:: Problem ::
Among the entries below, please show each line that carries the word "this".

:: Dataset excerpts ::
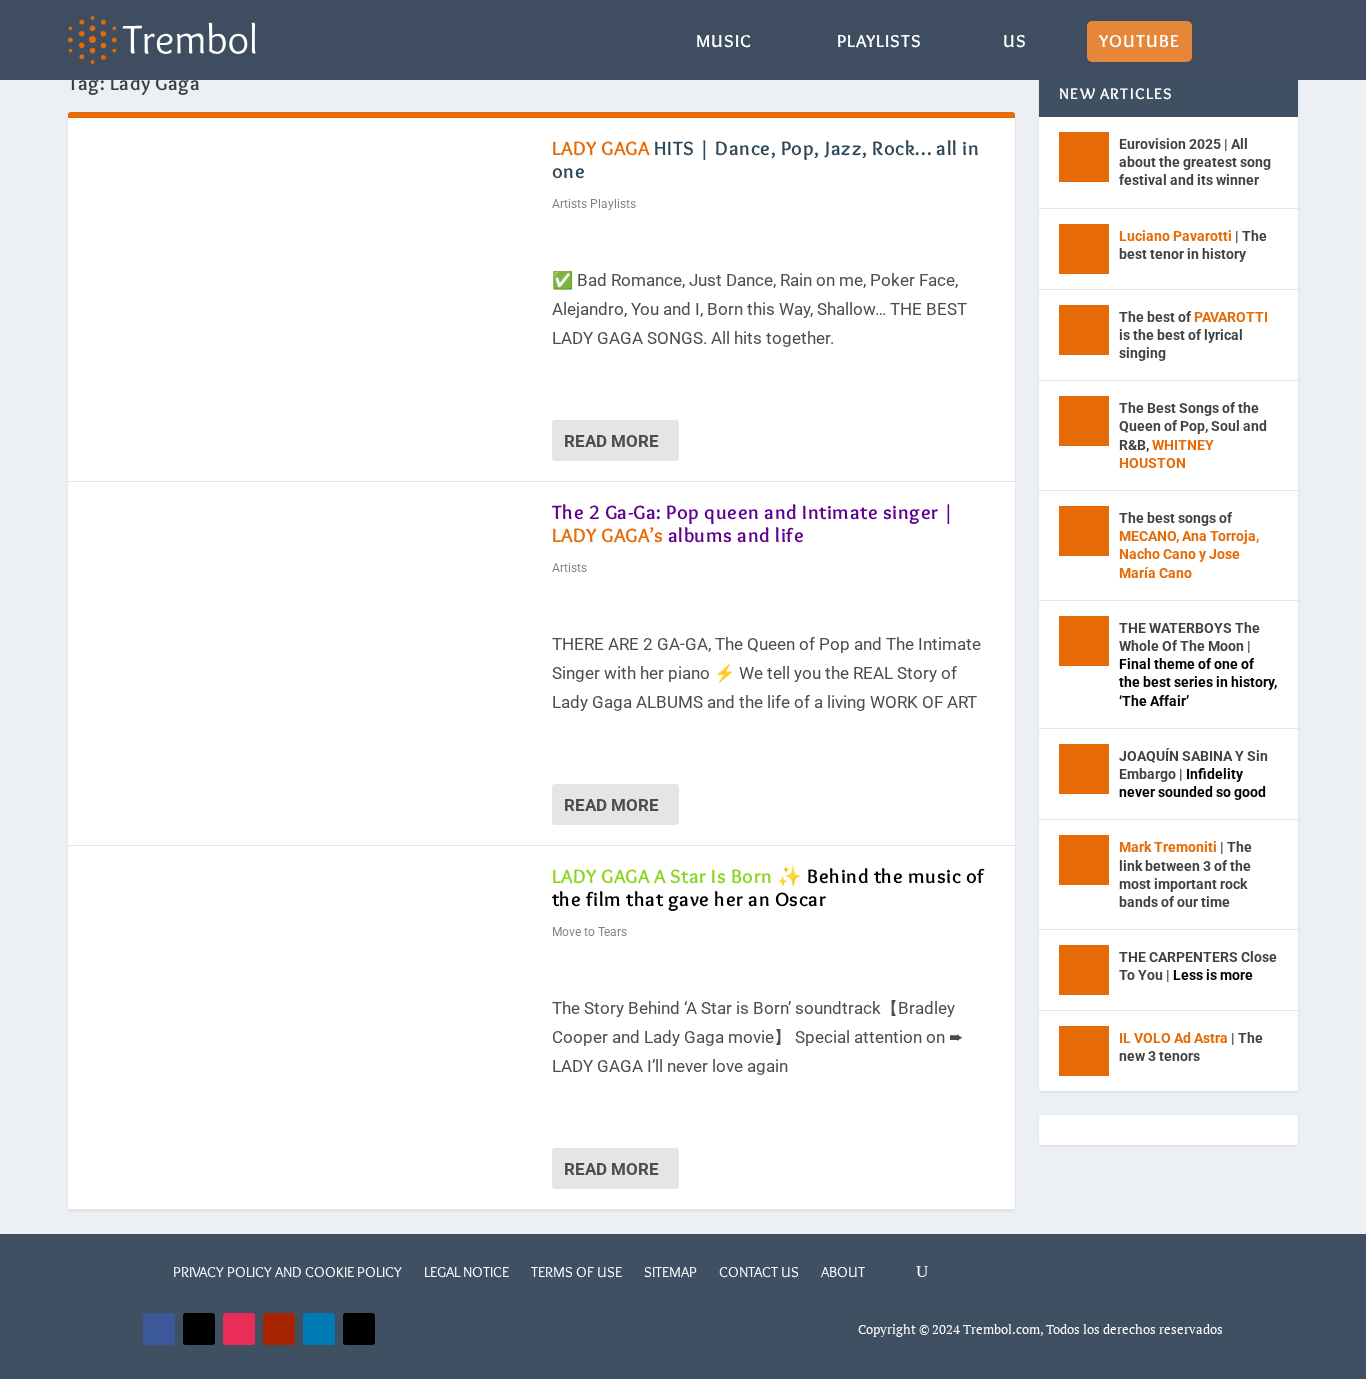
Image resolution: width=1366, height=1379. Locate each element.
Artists (569, 568)
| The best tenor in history (1193, 245)
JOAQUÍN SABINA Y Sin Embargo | (1193, 774)
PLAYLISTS (879, 42)
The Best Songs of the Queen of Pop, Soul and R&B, (1193, 435)
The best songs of (1189, 545)
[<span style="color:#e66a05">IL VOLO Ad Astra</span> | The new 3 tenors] (1084, 1051)
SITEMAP (670, 1272)
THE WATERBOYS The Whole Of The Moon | (1198, 664)
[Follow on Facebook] (159, 1329)
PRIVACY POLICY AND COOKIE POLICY (287, 1272)
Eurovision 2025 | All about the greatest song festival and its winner (1195, 162)
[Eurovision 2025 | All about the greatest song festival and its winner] (1084, 157)
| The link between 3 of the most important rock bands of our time (1185, 874)
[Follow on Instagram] (239, 1329)
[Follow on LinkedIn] (319, 1329)
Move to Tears (589, 932)
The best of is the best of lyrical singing (1193, 335)
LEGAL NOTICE (466, 1272)
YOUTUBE (1139, 42)
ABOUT (843, 1272)
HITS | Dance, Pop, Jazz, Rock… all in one (766, 159)
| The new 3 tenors (1191, 1047)
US (1015, 42)
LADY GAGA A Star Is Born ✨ (768, 887)
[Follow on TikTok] (359, 1329)
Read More (611, 441)
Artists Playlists (594, 204)
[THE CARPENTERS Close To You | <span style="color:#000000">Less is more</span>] (1084, 970)
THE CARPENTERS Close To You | (1198, 966)
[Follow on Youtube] (279, 1329)
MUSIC (724, 42)
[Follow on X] (199, 1329)
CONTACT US (759, 1272)
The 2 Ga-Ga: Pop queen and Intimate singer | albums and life (753, 523)
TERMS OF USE (576, 1272)
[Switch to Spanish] (1231, 56)
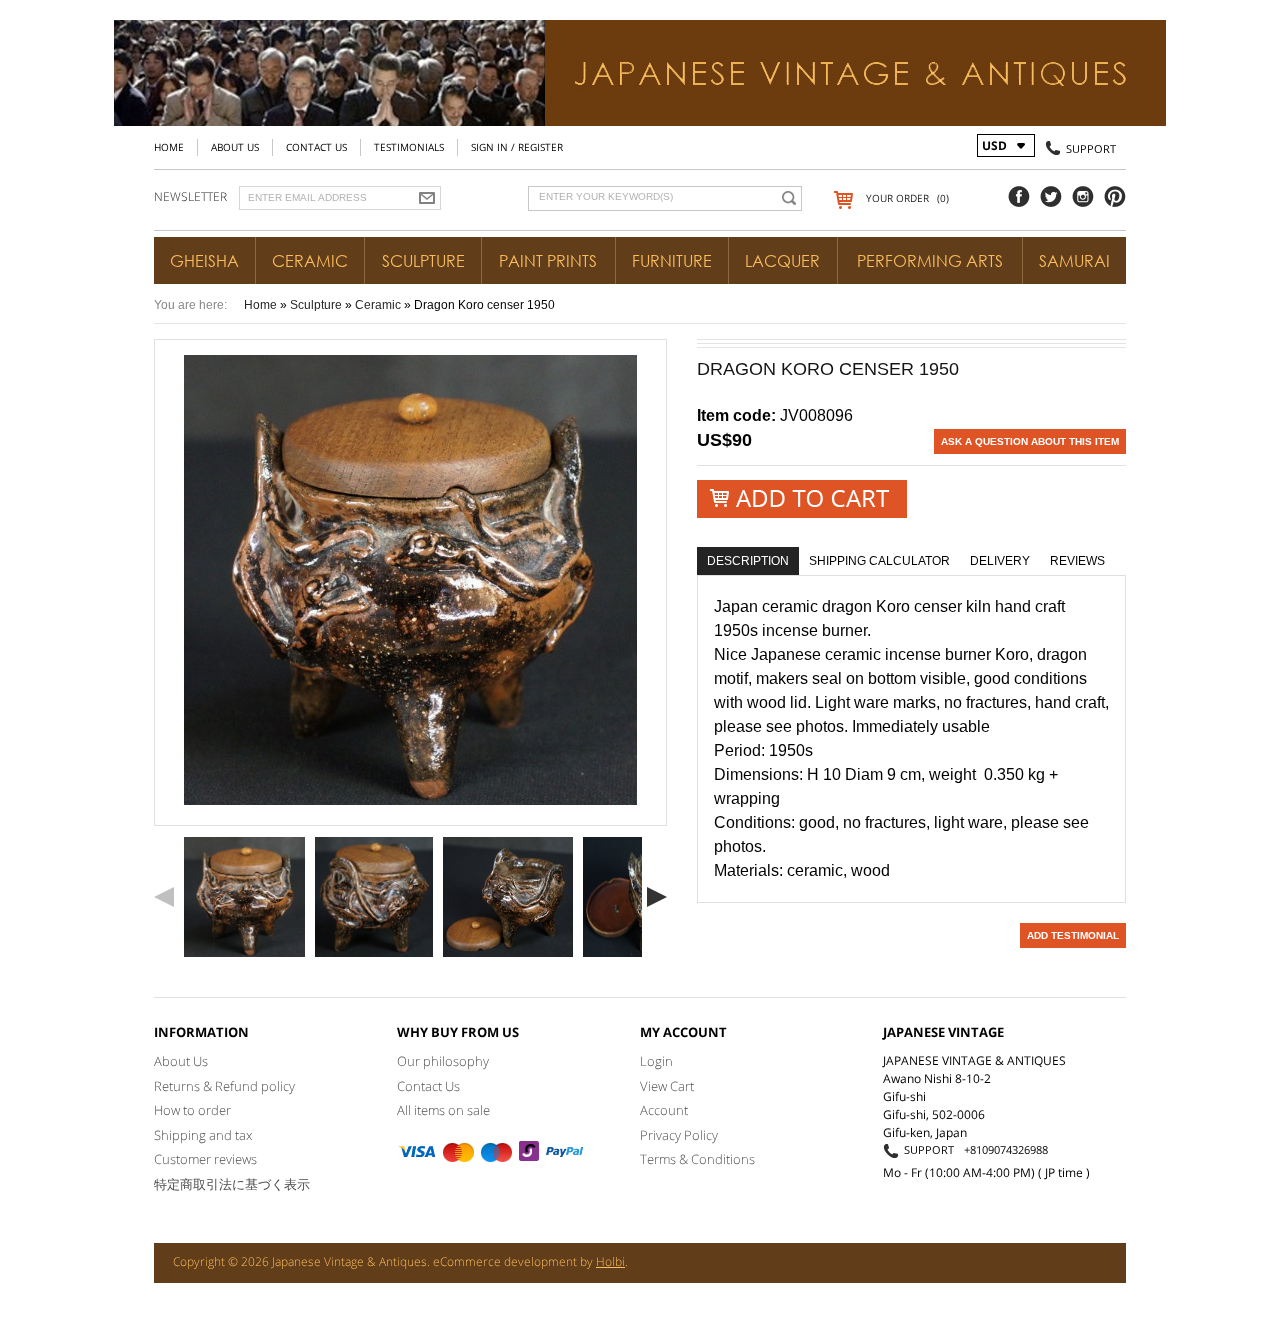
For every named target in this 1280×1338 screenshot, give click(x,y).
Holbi (610, 1261)
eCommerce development (505, 1261)
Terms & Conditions (697, 1159)
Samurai (1074, 261)
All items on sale (443, 1110)
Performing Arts (930, 261)
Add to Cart (802, 498)
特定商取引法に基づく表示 (232, 1184)
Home (169, 147)
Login (656, 1061)
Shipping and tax (203, 1135)
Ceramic (310, 261)
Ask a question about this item (1030, 441)
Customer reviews (205, 1159)
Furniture (672, 261)
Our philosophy (443, 1061)
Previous (164, 897)
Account (664, 1110)
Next (657, 897)
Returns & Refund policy (224, 1086)
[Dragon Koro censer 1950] (244, 897)
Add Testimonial (1073, 935)
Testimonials (409, 147)
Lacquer (782, 261)
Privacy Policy (679, 1135)
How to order (192, 1110)
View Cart (667, 1086)
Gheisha (204, 261)
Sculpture (423, 261)
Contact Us (316, 147)
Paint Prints (548, 261)
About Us (235, 147)
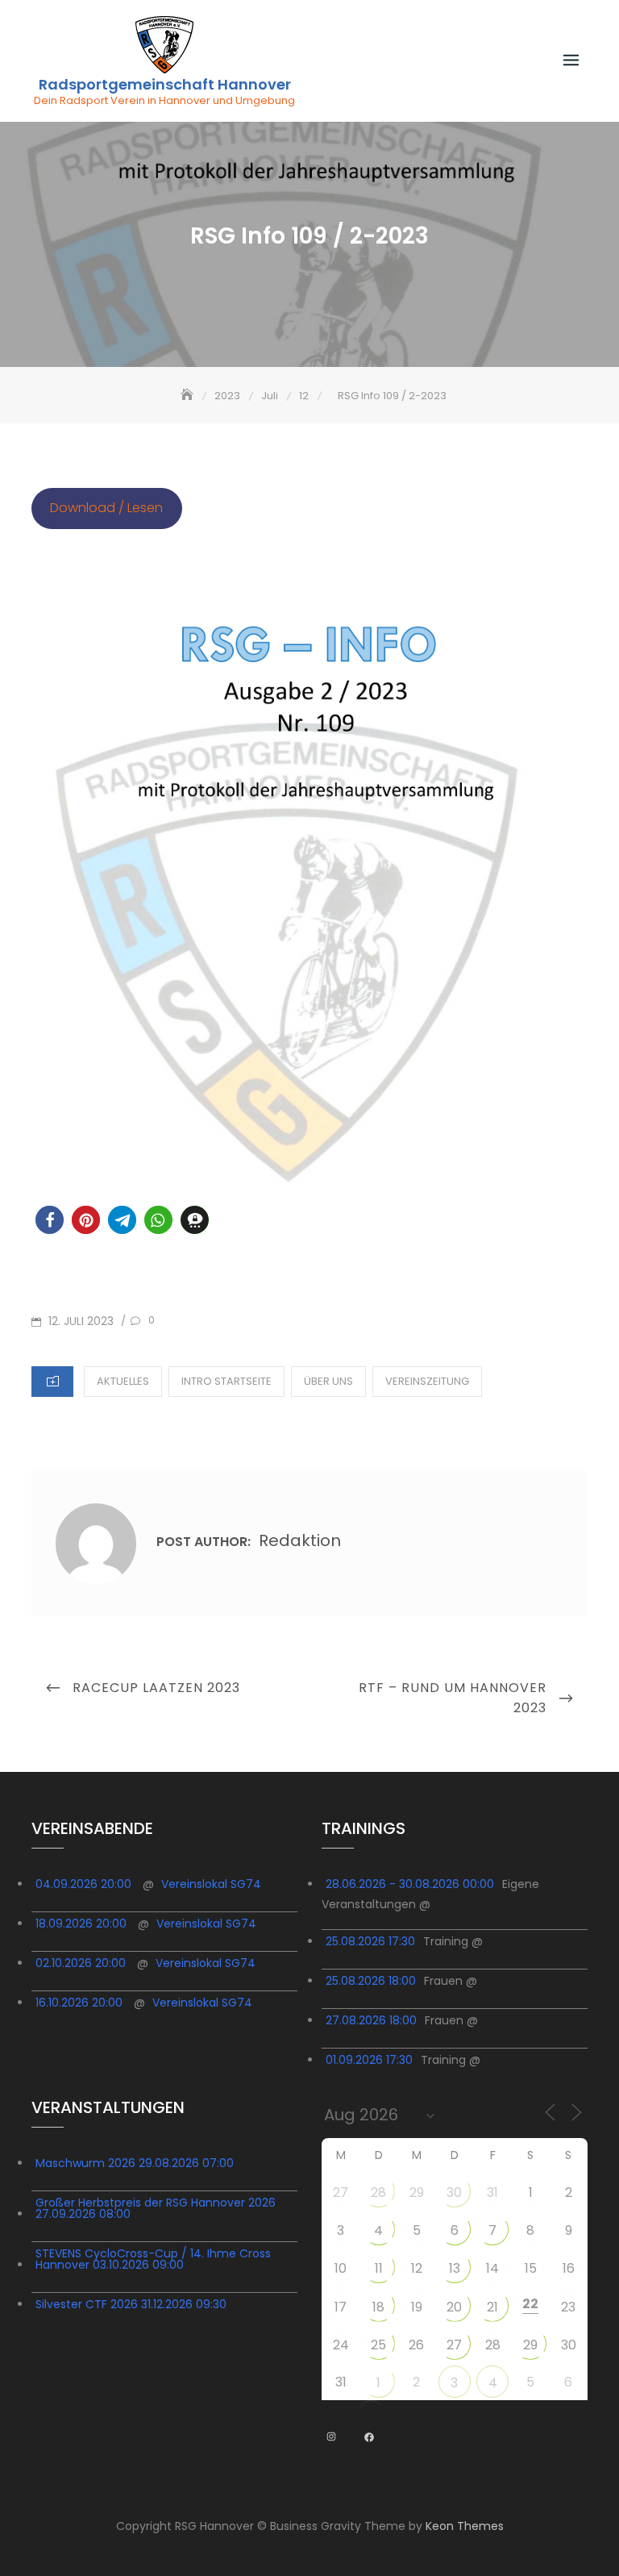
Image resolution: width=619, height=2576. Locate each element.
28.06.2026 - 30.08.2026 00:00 (410, 1884)
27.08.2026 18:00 (371, 2020)
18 (378, 2307)
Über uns (328, 1381)
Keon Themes (465, 2526)
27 (340, 2192)
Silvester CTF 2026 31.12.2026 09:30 (130, 2304)
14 (492, 2268)
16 (569, 2268)
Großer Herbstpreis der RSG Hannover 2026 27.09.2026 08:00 (155, 2208)
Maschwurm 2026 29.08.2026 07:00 (134, 2163)
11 (379, 2268)
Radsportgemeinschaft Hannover (165, 84)
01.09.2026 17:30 (369, 2060)
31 (492, 2192)
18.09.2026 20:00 (81, 1923)
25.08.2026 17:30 (370, 1941)
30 (454, 2192)
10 (340, 2268)
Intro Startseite (226, 1381)
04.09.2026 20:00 (83, 1884)
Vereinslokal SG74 (211, 1884)
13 (454, 2268)
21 (492, 2307)
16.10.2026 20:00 (79, 2003)
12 (416, 2268)
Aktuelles (123, 1381)
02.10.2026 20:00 (80, 1963)
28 (378, 2192)
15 (531, 2268)
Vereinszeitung (427, 1381)
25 (378, 2345)
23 (568, 2307)
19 (416, 2307)
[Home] (188, 395)
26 (416, 2345)
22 (530, 2304)
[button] (49, 1220)
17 (340, 2307)
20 (454, 2307)
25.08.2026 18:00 (371, 1981)
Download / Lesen (106, 507)
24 (341, 2345)
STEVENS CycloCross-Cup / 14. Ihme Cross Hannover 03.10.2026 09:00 (153, 2259)
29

:: Task response ::
For every named target in this 1280×1338 screenshot, give click(x,y).
Ask a question about this item (1030, 441)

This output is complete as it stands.